Source information:
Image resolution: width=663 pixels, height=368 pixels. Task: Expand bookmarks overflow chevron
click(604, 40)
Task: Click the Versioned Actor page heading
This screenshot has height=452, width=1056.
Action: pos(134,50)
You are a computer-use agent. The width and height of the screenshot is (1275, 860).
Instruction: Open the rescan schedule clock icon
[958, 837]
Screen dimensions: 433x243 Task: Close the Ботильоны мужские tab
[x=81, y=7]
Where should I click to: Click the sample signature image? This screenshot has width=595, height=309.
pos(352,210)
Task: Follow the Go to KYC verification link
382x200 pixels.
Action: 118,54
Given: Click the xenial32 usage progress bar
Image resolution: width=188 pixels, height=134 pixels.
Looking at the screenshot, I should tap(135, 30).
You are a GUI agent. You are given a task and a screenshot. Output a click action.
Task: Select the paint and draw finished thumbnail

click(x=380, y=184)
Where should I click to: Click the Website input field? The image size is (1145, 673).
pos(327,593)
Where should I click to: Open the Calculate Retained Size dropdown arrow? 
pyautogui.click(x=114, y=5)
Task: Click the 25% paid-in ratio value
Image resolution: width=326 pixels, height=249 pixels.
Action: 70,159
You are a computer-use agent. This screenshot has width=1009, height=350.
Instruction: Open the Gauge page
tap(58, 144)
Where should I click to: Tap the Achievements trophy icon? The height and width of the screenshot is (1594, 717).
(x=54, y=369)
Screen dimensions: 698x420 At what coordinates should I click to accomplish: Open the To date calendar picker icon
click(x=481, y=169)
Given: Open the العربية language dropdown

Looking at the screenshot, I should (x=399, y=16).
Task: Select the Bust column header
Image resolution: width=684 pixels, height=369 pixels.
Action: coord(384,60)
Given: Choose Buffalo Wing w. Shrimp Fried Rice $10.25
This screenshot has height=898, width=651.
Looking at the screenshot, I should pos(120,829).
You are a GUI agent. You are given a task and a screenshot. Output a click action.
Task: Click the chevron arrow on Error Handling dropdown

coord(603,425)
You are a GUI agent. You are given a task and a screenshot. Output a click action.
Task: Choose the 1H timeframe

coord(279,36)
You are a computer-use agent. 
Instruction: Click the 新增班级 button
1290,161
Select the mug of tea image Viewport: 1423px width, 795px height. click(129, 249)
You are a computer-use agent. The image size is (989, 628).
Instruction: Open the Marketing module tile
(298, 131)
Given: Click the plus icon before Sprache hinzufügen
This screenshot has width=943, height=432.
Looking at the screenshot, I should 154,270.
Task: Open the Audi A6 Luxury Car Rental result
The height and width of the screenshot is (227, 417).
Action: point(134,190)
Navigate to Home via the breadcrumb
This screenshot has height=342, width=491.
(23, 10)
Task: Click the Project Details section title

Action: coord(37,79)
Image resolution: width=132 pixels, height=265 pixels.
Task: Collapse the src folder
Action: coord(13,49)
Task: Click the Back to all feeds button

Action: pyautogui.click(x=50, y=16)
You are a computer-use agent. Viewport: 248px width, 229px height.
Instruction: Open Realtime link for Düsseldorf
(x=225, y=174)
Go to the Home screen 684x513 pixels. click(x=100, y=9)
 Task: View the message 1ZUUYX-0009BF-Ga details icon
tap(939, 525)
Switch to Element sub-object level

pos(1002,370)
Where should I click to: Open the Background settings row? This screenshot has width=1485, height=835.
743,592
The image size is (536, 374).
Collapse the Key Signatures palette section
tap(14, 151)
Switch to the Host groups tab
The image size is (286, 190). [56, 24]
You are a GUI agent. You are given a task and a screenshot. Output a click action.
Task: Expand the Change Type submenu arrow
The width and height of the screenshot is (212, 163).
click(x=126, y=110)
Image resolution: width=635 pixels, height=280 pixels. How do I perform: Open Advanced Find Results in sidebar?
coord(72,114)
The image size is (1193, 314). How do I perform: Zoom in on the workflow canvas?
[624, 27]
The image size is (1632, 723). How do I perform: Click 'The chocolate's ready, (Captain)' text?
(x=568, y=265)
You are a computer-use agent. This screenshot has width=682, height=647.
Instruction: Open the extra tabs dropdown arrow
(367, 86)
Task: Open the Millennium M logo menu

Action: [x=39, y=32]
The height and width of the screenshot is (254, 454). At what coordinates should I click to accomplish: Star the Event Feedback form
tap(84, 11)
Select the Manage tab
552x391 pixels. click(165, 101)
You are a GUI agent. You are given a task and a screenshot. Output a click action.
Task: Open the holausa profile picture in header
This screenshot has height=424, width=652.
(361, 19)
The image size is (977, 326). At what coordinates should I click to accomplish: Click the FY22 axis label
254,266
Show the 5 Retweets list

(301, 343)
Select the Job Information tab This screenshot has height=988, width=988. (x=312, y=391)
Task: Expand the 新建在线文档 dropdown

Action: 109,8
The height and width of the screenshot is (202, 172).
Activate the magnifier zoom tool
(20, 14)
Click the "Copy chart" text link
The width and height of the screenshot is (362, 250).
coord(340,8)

Work instruction:
Copy the stretch of the records above that runs from the line with "This screenshot has height=898, width=651." through the line with "Given: Click the plus". Both end lines belong in the copy, and nothing else does.

Expected output:
This screenshot has height=898, width=651.
Looking at the screenshot, I should pos(120,829).
You are a GUI agent. You are given a task and a screenshot. Output a click action.
Task: Click the chevron arrow on Error Handling dropdown

coord(603,425)
You are a GUI agent. You are given a task and a screenshot. Output a click action.
Task: Choose the 1H timeframe

coord(279,36)
You are a computer-use agent. 
Instruction: Click the 新增班级 button
1290,161
Select the mug of tea image Viewport: 1423px width, 795px height. click(129, 249)
You are a computer-use agent. The image size is (989, 628).
Instruction: Open the Marketing module tile
(298, 131)
Given: Click the plus icon before Sprache hinzufügen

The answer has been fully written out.